Extract provided =
=== Begin Enclosure ===

On January 13, the Executive Board of the International Monetary Fund (IMF) concluded its Article IV consultation with The Bahamas. This annual review assesses the economic developments and policies of member countries.

The Bahamian economy has shown a strong recovery since the pandemic, primarily due to a resurgence in tourism. Economic activity has returned to levels seen before Hurricane Dorian, although growth is slowing, with a 1.8 percent expansion in the first half of 2024. This slowdown is partly attributed to limited hotel capacity. Inflation has turned modestly negative, yet the cost of living remains high.

The fiscal situation improved in FY24, supported by strong revenue performance and expenditure reductions. The fiscal deficit decreased from 3.8 percent of GDP in FY23 to 1.3 percent in FY24, while government debt fell to 78.8 percent of GDP. Although financing costs have declined due to global factors, gross financing needs remain significant.

=== End Enclosure ===

Recorded information =
=== Begin Enclosure ===

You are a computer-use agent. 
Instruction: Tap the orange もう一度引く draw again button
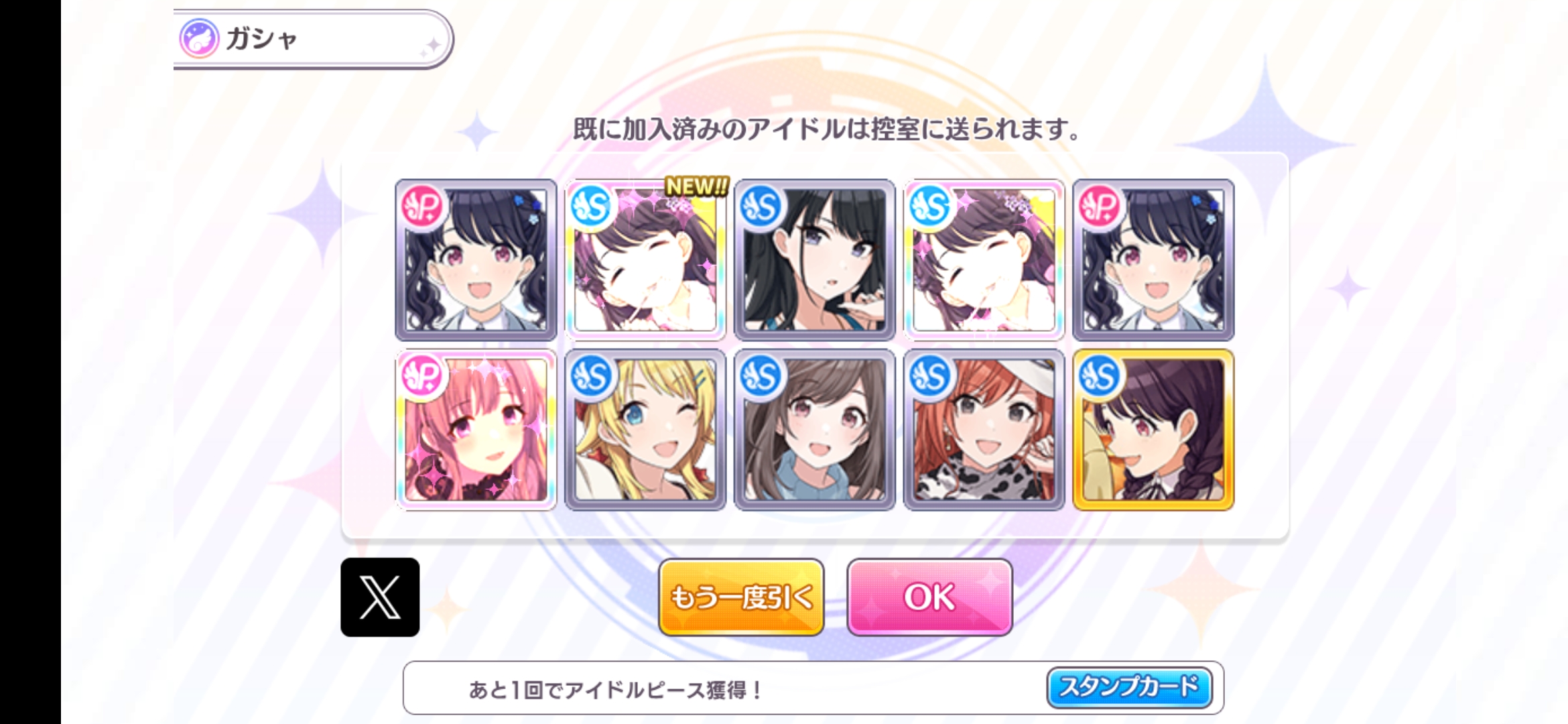(741, 597)
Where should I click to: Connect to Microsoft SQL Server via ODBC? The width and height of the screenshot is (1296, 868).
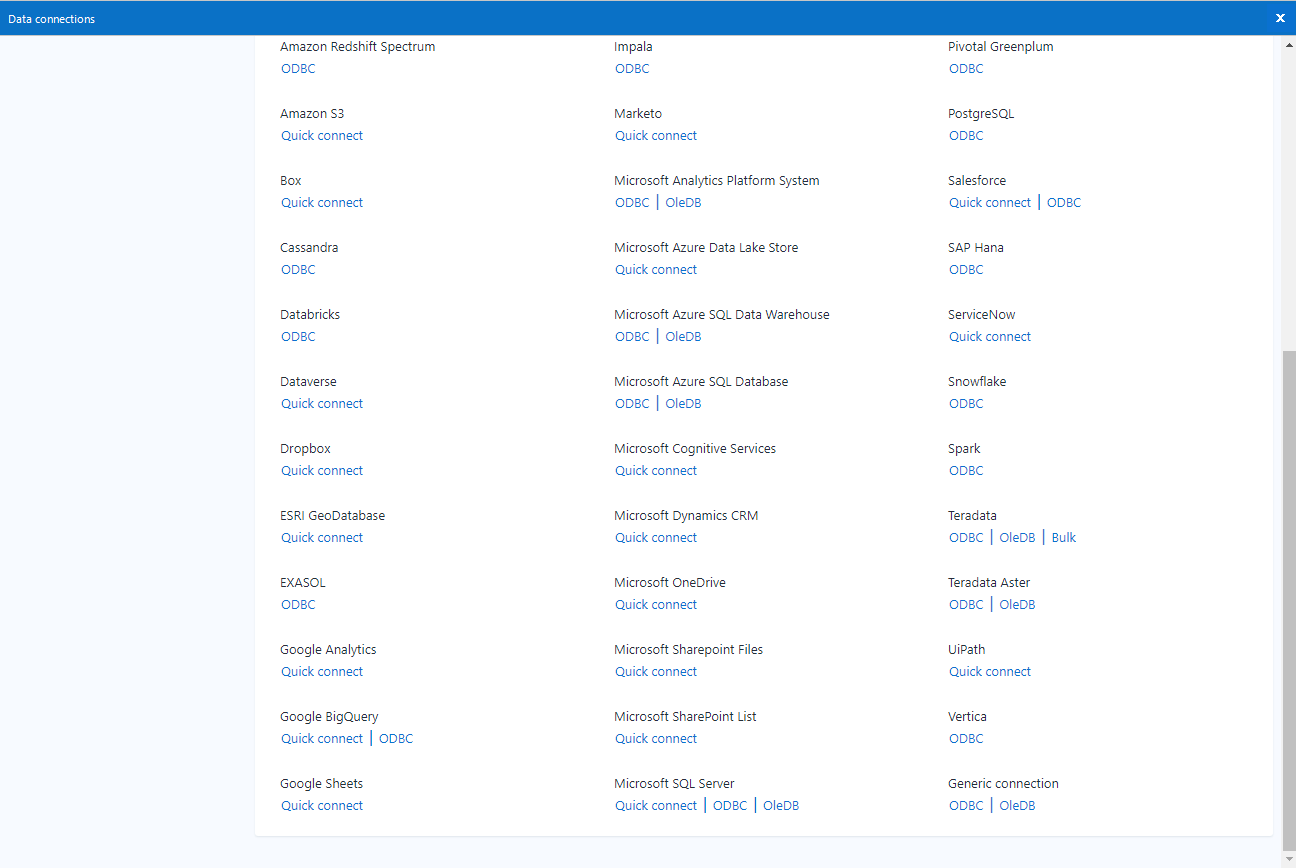click(x=730, y=805)
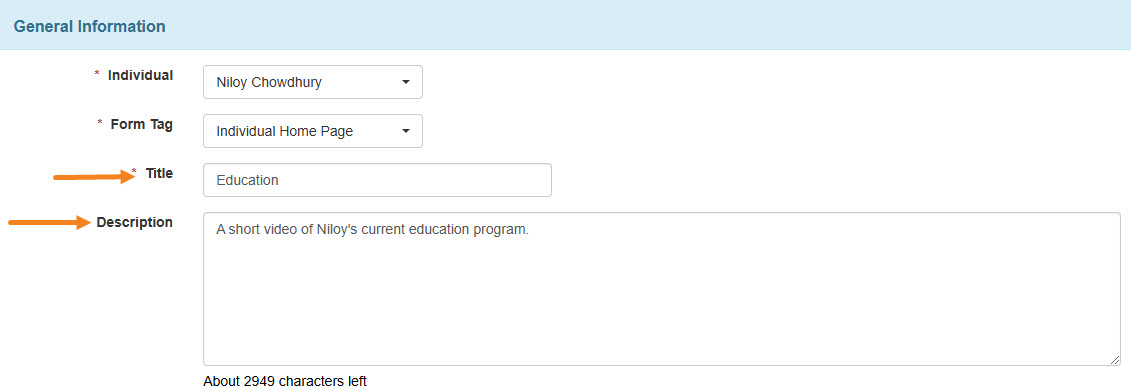The height and width of the screenshot is (391, 1131).
Task: Focus the Title input field
Action: (x=377, y=180)
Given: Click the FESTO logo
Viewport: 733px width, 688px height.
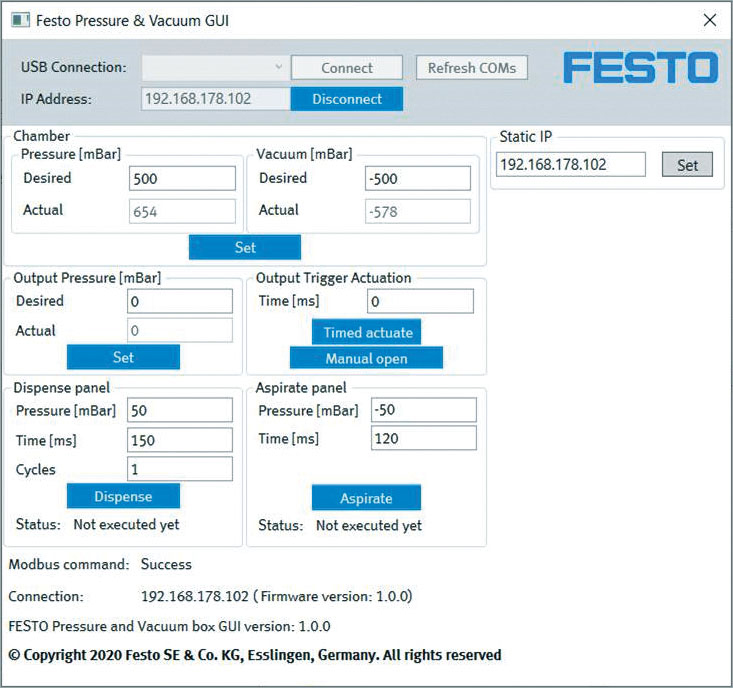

=== End Enclosure ===

Exercise A = In the passage on the Bahamian economy, what was the fiscal deficit as a share of GDP in FY24?
Exercise B = Retype the stretch from "The Bahamian economy" through "needs remain significant." in the passage on the Bahamian economy.
You can set the material aside.

Task output A = 1.3 percent of GDP

Task output B =
The Bahamian economy has shown a strong recovery since the pandemic, primarily due to a resurgence in tourism. Economic activity has returned to levels seen before Hurricane Dorian, although growth is slowing, with a 1.8 percent expansion in the first half of 2024. This slowdown is partly attributed to limited hotel capacity. Inflation has turned modestly negative, yet the cost of living remains high.

The fiscal situation improved in FY24, supported by strong revenue performance and expenditure reductions. The fiscal deficit decreased from 3.8 percent of GDP in FY23 to 1.3 percent in FY24, while government debt fell to 78.8 percent of GDP. Although financing costs have declined due to global factors, gross financing needs remain significant.